* What the task asks *
The records that follow need to be printed exactly. Leave out each image.

* Data in this exercise *

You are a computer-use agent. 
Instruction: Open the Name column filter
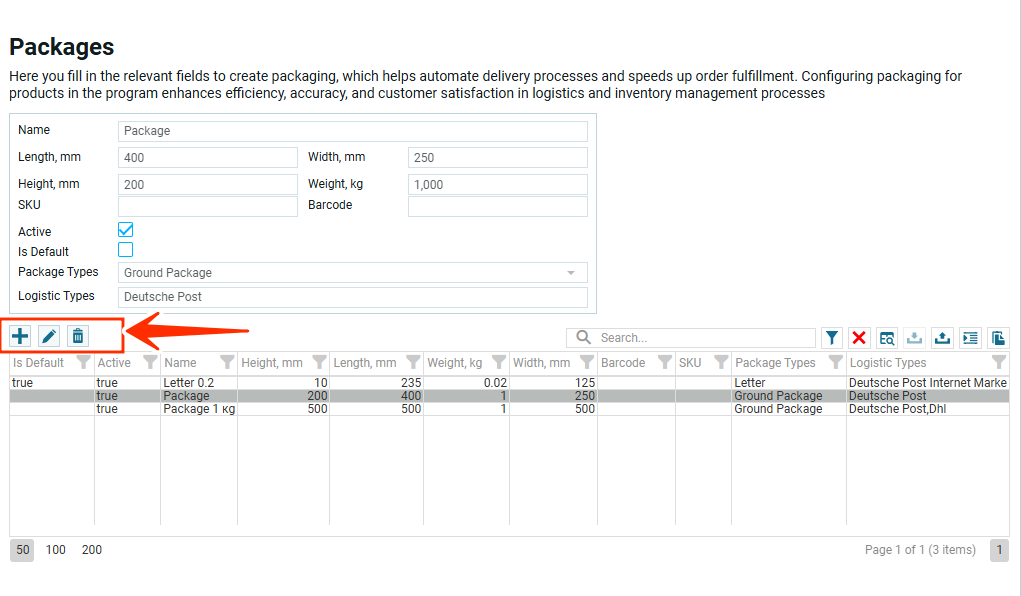coord(227,363)
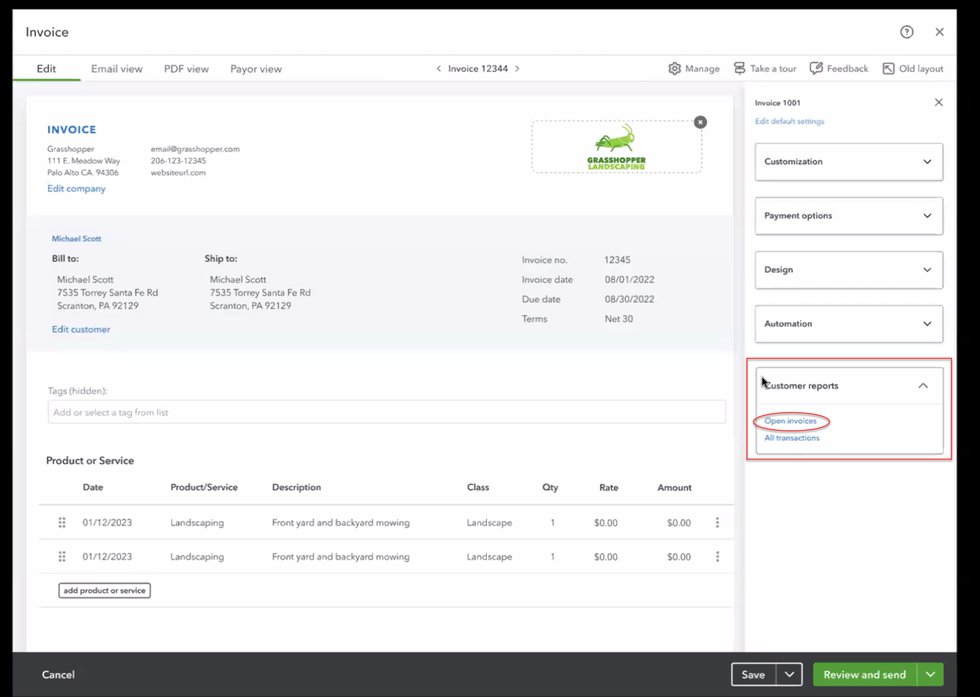Expand the Payment options section
Image resolution: width=980 pixels, height=697 pixels.
848,216
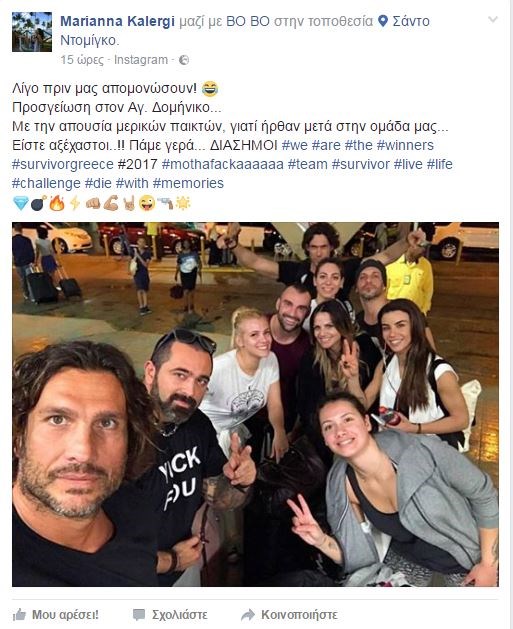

* Problem solution *
You are a computer-use agent. 
Instruction: Open the Name column filter
coord(227,363)
Expand the Payment options section
Image resolution: width=980 pixels, height=697 pixels.
848,216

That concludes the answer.